The central Ontario city of Barrie will turn its attention to clean-up today after a twister tore through a neighborhood, damaging homes and injuring several people.

Eight Torontonians were taken in for medical treatment following the storm while other individuals received aid from emergency services. Environment Canada has given the tornado’s strength preliminary ratings which show it had maximum wind speeds at 210 kilometers per hour.

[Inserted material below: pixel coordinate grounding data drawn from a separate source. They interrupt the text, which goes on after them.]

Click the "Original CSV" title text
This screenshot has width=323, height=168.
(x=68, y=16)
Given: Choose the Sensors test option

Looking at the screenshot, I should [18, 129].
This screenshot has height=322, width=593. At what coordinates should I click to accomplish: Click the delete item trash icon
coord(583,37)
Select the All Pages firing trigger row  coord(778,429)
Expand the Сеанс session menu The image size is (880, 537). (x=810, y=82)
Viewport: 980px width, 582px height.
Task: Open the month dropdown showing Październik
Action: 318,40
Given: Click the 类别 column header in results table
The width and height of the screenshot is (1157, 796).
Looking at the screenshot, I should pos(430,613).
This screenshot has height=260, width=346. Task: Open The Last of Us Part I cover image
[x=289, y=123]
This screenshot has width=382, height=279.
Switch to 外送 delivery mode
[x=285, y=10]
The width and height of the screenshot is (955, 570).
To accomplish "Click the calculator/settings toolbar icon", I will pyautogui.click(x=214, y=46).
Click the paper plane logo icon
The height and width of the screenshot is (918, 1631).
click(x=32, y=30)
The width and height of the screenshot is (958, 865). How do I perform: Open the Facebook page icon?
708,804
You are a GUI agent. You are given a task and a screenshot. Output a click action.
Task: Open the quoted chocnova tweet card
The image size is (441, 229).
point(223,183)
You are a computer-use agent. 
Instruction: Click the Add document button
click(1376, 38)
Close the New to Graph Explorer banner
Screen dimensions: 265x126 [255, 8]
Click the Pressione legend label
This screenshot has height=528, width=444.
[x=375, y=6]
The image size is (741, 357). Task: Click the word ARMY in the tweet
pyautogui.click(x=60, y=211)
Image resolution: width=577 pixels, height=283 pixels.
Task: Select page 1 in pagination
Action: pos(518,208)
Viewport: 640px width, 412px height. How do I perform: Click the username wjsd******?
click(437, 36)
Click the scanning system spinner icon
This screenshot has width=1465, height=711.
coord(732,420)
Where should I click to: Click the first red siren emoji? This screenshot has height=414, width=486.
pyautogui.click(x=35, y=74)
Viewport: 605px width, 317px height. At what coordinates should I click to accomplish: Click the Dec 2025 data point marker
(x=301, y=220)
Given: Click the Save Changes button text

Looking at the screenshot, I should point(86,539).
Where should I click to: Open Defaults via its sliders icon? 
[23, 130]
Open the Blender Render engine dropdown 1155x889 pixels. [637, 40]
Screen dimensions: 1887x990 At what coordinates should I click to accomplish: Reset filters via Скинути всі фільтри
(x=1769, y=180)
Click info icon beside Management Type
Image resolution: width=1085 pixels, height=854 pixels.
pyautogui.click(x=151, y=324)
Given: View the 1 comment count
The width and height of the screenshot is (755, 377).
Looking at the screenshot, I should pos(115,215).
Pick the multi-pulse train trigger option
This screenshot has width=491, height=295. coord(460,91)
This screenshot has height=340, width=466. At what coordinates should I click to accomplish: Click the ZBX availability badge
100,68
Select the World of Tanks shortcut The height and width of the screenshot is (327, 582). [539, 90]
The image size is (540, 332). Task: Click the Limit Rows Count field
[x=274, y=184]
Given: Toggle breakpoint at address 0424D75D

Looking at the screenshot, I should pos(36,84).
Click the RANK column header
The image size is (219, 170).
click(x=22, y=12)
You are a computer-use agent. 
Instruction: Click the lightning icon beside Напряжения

The fire in Barrie has caused up to 20 homes and two or three buildings destroyed. Premier Doug Ford is heading there today, where he will meet with the first responders and local officials who are currently working on the damage of about a five-kilometer-long path within a 100-meter wide area.Now Clean-up begins after tornado destroys home, injures people in Barrie, Ont. Deep Details

Barrie’s mayor, Jeff Lehman, has reminded locals that the community started coming together soon after Sunday night’s tornado. The storm killed 8 people and injured many others in this small town of about 150 000 residents.

The 1985 Barrie Tornado is a sore spot for those long-time residents who remember their neighborhood being decimated by another nasty twister years before – it destroyed hundreds of homes in Allendale then too.

“The scenes today are reminiscent of it,” Lehman said. “I lived in that neighborhood as a boy. I mean, it’s shocking, you know, you never expected to see it again.”

Despite the bad memories, Judy Arksey reminisces about how her street was completely flooded with people coming to investigate.

Despite experiencing a terrible tornado in 1973 that took 12 of their family members and friends from them forever, 70-year old Judy Arksey recalls warmly what it felt like when she saw an entire neighborhood come together after Thursday’s dangerous storm.

“It was like deja-vu,” she said. “I got one look at the sky and I knew what was coming.”

She was in the driver’s seat of her daughter’s car when a tornado came ripping down their street. Her two grandkids, aged six and 16-years-old were with them as they watched the waterfall from above onto the side windows next to where she sat gripping tightly on her steering wheel.

“I remember the horses being lifted out of the racetrack during the other tornado, and I thought, here goes our car with my grandkids in it,” Arksey said.

“I told them to look down so they wouldn’t see what was coming for us,” she said. Fortunately, the car stayed on the ground despite taking a beating in yesterday’s strong wind and my family escaped injury.”

As soon as she saw the sky, she told them to look down so they wouldn’t see what came for them. Luckily, despite taking a beating in the strong wind and sustaining some damage on her car’s roof from flying debris; Mary Dillman was able to get out safely thanks to quick thinking that saved their lives.

The community has come together yet again at this time of need just like 36 years ago when it had been hit by one disaster after another during its first year since incorporation – wildfires scorched homes before Hurricane Elena destroyed crops two months later- but people rebuilt anyway with help from each other because there are no strangers here.”

The 85-year old woman from Arksey, Mrs. Jackson is too old to volunteer after the tornado this time around and has been praying for those affected by it instead, she told The Canadian Press in an interview.